Back in 2009, I had the honour of meeting Sir Terry Pratchett, when he was receiving an honorary Doctor of Letters from the University of Bradford.
It was one of those meetings that made me feel privileged to be a journalist, and have the opportunity of meeting my heroes.
I'd discovered him when I was about 13 and I read The Colour of Magic, the first of his comic fantasy Discworld novels, and he'd seemed to be an ever-present figure in my life from then on, even when I'd drifted away from his novels (and then, later on, drifted back again).
By the time I'd eventually met him in the September of 2009 - he'd been knighted in the Queen's New Year honours that year, and confided to me: "The Queen didn’t give me a sword, which I was quite disappointed about" - his battle against Alzheimer's was already well-documented after he'd gone public with it in 2007.
A couple of days before we met - he was resplendent in his red gown and mortarboard, which he'd temporarily swapped for his trademark wide-brimmed black hat - Sir Terry had written in a national newspaper about the assisted suicide debate that was then surrounding Bradford multiple sclerosis sufferer Debbie Purdy.
He was a former local newspaper journalist, which always gave me hope that one day I, too, would follow in his path and become a proper, published author. His previous career helped him make the decision to go public about his Alzheimer's.
He said to me: “I remember when a TV presenter died back in the 60s and his family came out and said publicly he had suffered from cancer. It wasn’t the done thing to say that at the time… people generally said they had ‘suffered from a long illness’.
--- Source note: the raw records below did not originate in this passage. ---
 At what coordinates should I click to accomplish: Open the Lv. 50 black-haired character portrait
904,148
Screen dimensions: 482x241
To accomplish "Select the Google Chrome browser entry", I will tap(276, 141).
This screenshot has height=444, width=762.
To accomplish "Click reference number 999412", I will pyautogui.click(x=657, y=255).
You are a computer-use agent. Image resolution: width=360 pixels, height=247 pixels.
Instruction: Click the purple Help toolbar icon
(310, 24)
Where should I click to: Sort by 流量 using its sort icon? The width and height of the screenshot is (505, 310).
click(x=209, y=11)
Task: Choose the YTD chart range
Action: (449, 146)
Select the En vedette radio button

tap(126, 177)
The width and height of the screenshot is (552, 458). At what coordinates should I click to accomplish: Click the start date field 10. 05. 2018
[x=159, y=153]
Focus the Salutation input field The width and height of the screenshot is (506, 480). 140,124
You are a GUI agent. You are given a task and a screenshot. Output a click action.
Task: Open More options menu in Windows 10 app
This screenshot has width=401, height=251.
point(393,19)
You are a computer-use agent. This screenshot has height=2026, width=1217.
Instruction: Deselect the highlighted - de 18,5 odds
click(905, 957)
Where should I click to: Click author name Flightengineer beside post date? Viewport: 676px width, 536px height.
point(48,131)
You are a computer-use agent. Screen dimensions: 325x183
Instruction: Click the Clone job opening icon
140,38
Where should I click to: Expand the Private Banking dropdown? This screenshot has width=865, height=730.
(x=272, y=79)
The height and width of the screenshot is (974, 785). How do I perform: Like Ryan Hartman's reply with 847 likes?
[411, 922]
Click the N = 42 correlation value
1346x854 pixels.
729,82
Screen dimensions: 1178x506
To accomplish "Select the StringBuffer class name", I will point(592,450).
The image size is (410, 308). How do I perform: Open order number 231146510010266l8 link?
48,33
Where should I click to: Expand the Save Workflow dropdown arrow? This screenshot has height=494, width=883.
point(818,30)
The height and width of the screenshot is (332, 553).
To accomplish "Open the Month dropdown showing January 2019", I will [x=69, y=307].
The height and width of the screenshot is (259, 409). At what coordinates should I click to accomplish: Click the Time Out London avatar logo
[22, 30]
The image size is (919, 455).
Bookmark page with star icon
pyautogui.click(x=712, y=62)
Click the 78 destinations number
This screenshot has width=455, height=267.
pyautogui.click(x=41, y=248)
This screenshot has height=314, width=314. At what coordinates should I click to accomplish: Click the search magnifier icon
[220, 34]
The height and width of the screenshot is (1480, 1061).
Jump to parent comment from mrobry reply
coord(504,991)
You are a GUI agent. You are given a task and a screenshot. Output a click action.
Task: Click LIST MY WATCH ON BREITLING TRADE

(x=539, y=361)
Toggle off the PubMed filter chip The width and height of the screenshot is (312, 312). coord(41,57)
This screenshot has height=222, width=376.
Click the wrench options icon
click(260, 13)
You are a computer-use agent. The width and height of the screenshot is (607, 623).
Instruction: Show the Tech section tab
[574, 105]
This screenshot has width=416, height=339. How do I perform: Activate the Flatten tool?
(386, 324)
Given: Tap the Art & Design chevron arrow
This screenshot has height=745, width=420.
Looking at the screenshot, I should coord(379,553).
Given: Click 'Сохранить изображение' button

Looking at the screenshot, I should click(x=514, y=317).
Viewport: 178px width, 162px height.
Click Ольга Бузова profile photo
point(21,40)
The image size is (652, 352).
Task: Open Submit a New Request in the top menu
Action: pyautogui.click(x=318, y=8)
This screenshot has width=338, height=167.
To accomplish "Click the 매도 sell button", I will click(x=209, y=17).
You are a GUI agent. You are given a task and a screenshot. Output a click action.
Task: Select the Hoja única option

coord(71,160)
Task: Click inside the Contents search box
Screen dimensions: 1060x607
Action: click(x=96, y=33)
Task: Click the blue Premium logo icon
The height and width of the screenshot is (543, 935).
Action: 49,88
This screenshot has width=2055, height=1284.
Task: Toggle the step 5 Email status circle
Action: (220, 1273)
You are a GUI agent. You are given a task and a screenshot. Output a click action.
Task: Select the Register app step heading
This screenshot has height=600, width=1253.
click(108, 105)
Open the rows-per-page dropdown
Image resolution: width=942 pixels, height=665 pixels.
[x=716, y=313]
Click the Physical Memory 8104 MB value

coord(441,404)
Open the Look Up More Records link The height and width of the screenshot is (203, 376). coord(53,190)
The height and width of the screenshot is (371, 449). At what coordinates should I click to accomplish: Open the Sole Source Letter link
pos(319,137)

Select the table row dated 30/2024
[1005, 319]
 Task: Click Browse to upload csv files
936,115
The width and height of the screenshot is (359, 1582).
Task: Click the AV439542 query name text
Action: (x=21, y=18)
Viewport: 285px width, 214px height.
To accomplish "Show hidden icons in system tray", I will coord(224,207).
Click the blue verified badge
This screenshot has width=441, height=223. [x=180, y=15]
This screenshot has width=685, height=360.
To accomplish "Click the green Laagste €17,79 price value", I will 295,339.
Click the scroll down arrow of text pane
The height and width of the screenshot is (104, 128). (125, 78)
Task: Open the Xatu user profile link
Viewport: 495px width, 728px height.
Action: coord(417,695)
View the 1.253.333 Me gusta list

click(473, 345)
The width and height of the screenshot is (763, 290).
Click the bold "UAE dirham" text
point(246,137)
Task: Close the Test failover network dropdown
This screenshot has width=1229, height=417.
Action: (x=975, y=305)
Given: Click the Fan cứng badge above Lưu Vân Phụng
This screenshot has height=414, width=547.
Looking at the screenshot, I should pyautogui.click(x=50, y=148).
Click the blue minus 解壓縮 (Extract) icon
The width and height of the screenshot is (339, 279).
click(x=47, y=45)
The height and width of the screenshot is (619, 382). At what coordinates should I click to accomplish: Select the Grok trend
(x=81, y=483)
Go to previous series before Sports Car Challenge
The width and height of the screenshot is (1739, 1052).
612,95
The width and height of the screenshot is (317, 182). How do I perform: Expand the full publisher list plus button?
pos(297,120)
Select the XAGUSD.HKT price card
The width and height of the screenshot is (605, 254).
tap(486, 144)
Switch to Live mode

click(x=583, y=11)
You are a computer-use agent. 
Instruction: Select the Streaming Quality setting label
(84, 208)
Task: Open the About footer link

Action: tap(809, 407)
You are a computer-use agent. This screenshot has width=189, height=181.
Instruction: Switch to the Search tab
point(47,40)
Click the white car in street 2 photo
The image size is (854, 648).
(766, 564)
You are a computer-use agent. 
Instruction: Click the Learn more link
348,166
“But, being a journalist, it never occurred to me to try to keep it secret in any way. I perhaps didn’t expect all the fuss that followed, but in the best tradition of fantasy fiction, once you know the demon’s name, it is easier to fight it.”
Sir Terry fought Alzheimer's by never stopping writing. I think he's had maybe 10 books out since we did that interview eight years ago.
He told me how he kept himself going: "There’s always going to be a next book. I tell myself, one day there will be a book that I don’t finish… but it isn’t going to be this book I’m working on.”
Sir Terry was utterly lovely and charming, and didn't even look at me like I was an idiot when I offered him two of my own books to take away with him. He even asked me to sign them before giving them to his ever-present assistant, Rob.
Yesterday, Sir Terry died, and there isn't going to be a next book. We have lost a wonderful writer and a lovely chap, and a man who - quite rightfully - was angry at the Alzheimer's.
But, sword or no sword, it didn't take him without a fight, and it never robbed him of what he loved doing the most - writing.